Forsyth has been aware of this dilemma since his career’s earliest stages. At the time of Local Hero’s release, he said, “I feel insistently misunderstood . . . All the films I’ve made, I’ve always had a much darker side than most people have perceived.” It’s easy to see how such a superficial misreading might play out in the case of Local Hero. Its comic ensemble could be neatly pigeonholed as baffled (Mac), barmy (Happer), and bucolic (the folk of Ferness). But when the central characters of Forsyth’s cinema are properly considered, a far more complex picture emerges. Local Hero’s entire plot, for example, arises from and is resolved by the aspirations and actions of a protagonist (Happer) who suspects, but fails to fully understand, the compromised nature of his mental health.

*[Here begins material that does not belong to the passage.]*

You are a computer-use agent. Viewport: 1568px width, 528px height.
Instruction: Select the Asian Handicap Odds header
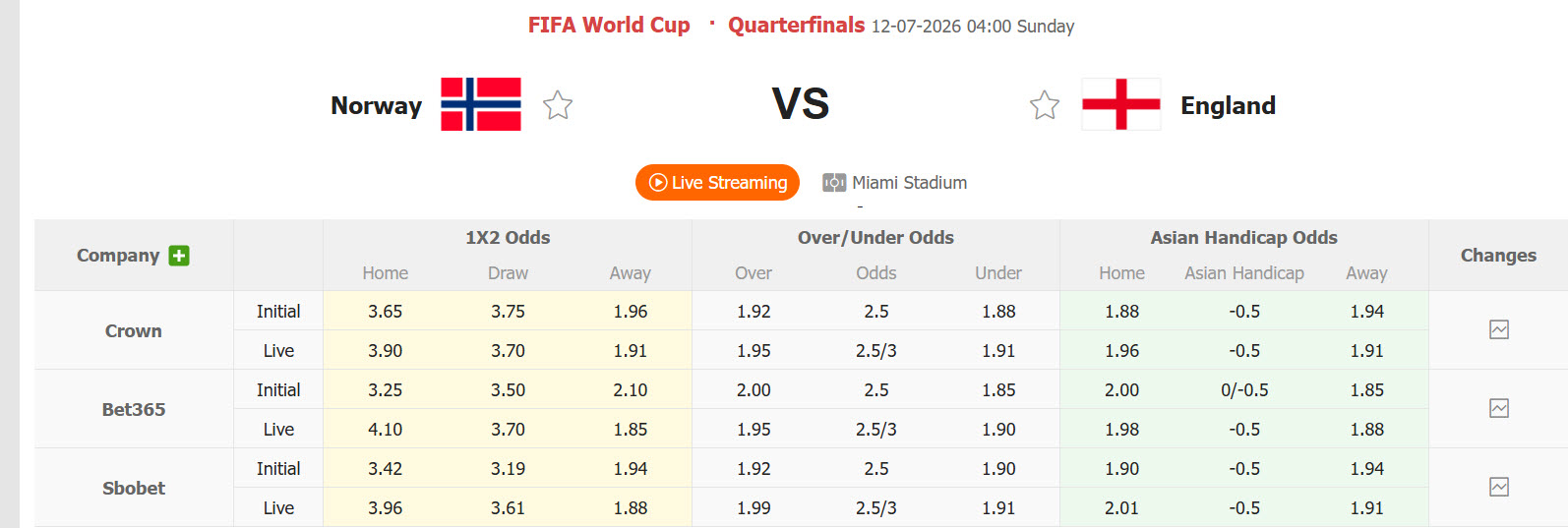click(1244, 238)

A similar structural premise shapes the plots and themes of both Comfort and Joy and Housekeeping. ...
https://www.criterion.com/current/posts/6600-local-hero-our-man-in-ferness
the only forsyth films i haven't seen are, i think, housekeeping and that sinking feeling.
the others are all actively bad films to some extent or another
― Seany's too Dyche to mention (jim in vancouver), Wednesday, 2 October 2019 20:49 (four years ago) link
two years pass...
After watching Local Hero and Comfort and Joy half a dozen times in the past year, procured myself a copy of the BFI Blu-ray of Housekeeping and watched it. Very satisfying.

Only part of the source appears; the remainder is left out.